(JOB) Output the data as a JSON list of strings, one string per line, starting at the first line of the data and ending at the line that contains "point(541,463)". Omit blank lines and leave the pictures out.

● ● ● ●

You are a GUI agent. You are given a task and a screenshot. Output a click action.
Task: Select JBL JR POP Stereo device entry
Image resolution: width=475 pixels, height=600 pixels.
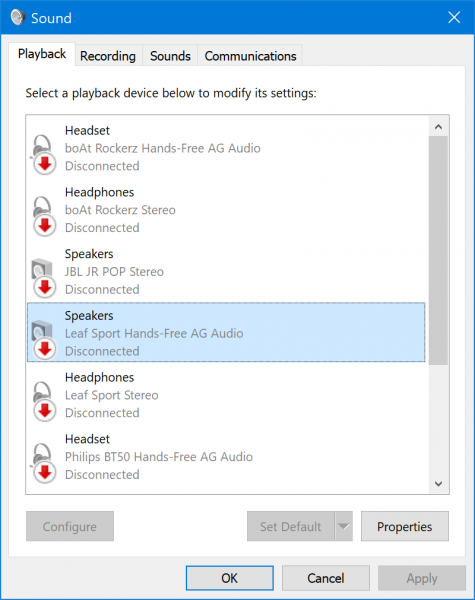point(226,271)
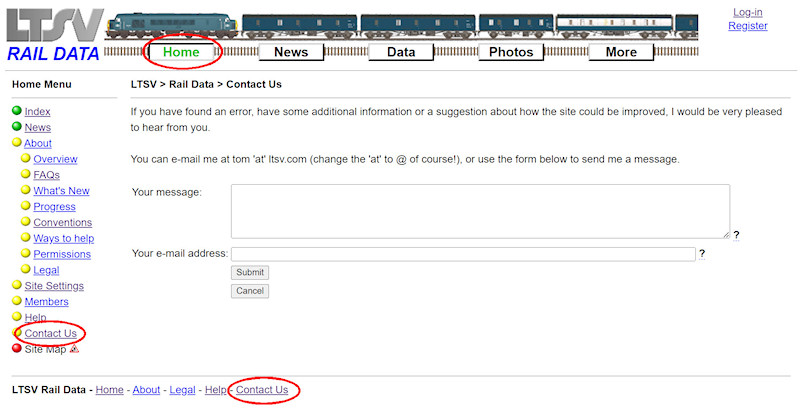The image size is (800, 409).
Task: Focus the Your message text area
Action: click(x=479, y=211)
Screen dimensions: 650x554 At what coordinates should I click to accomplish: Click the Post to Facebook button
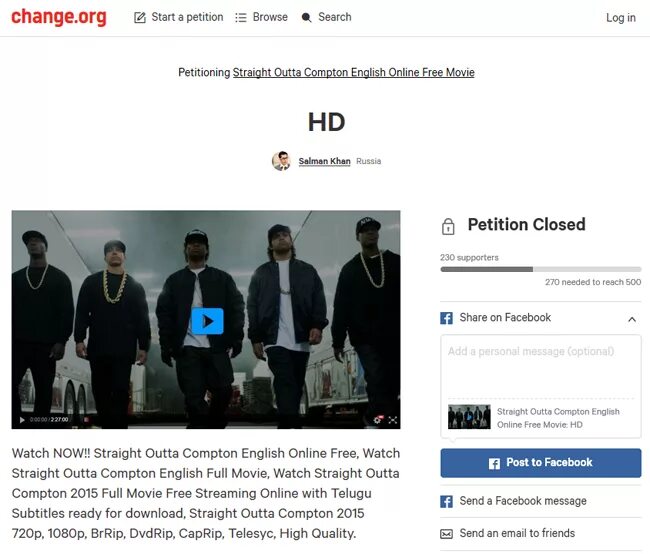point(541,463)
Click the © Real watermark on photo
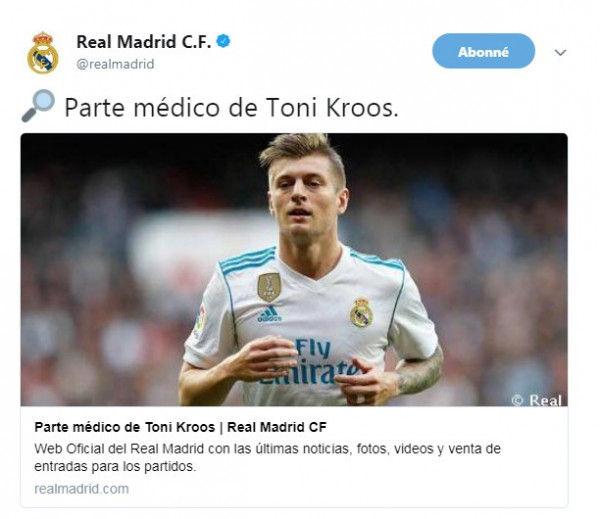The image size is (600, 519). 536,400
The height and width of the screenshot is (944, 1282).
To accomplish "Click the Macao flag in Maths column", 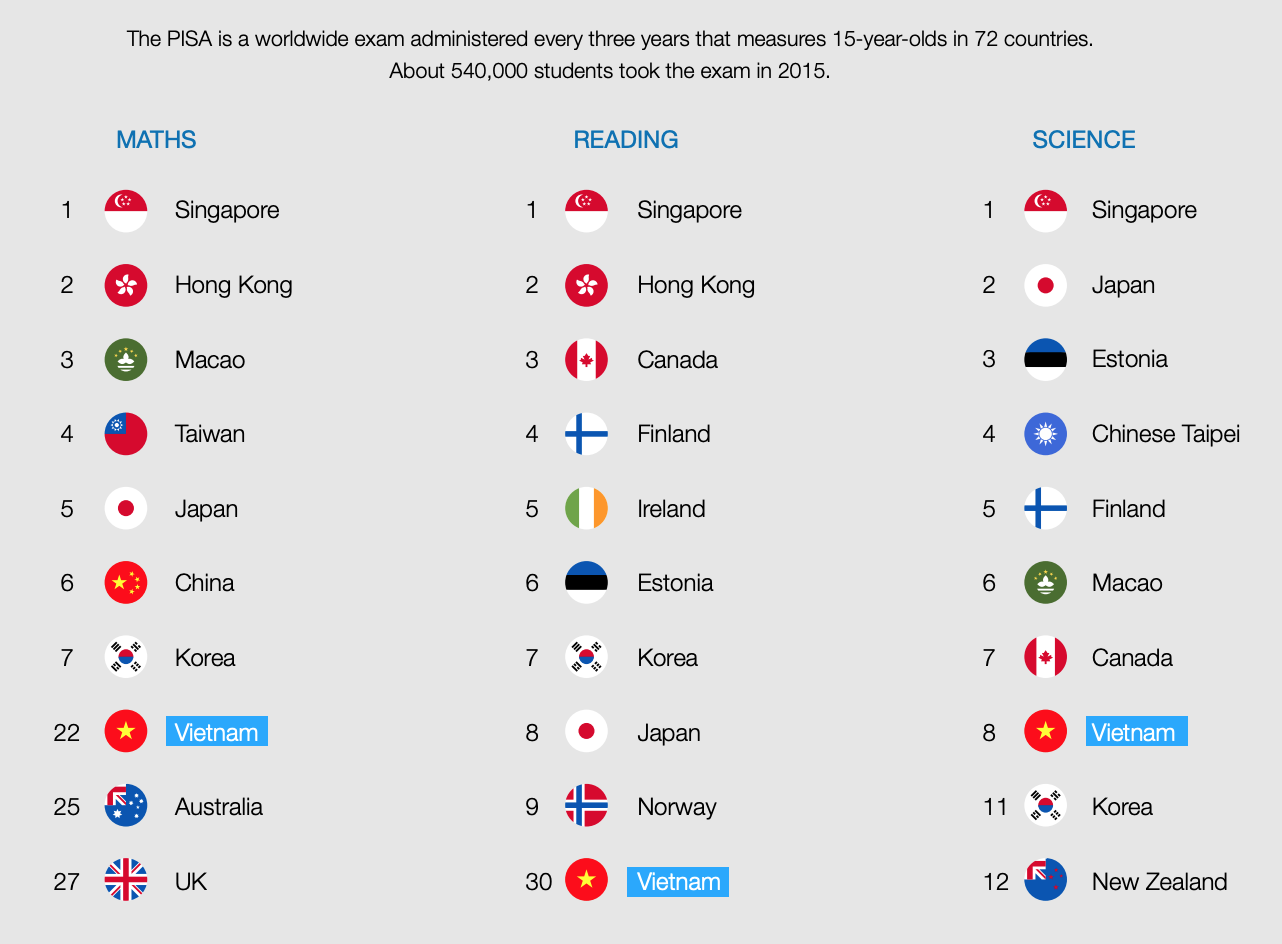I will pos(126,360).
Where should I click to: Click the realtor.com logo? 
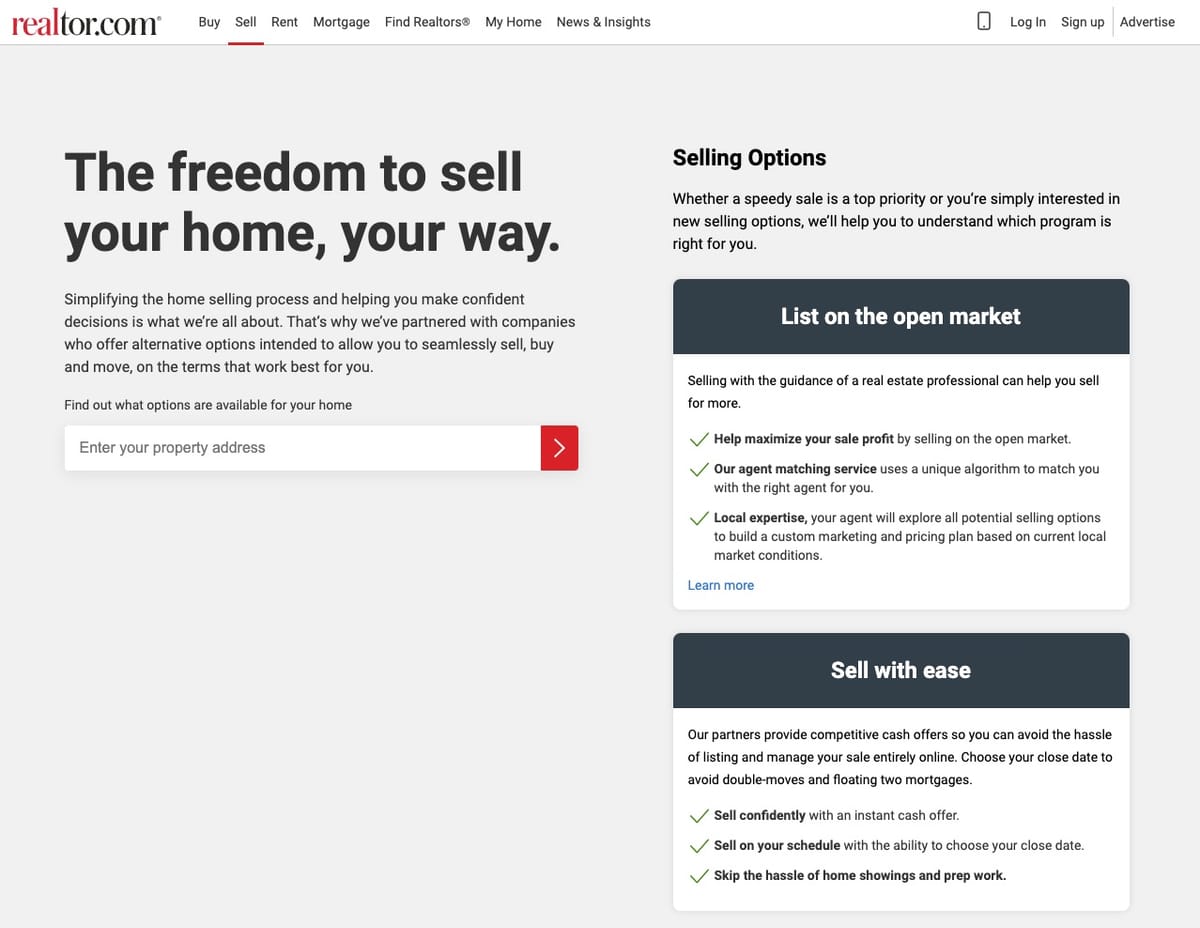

● ● ● ●

(OUTPUT FOR THIS EXERCISE)
[
  "You are a GUI agent. You are given a task and a screenshot. Output a click action.",
  "Task: Select JBL JR POP Stereo device entry",
  "Image resolution: width=475 pixels, height=600 pixels.",
  "point(226,271)",
  "The image size is (800, 409).",
  "Task: Focus the Your message text area",
  "Action: click(x=479, y=211)",
  "Screen dimensions: 650x554 At what coordinates should I click to accomplish: Click the Post to Facebook button",
  "point(541,463)"
]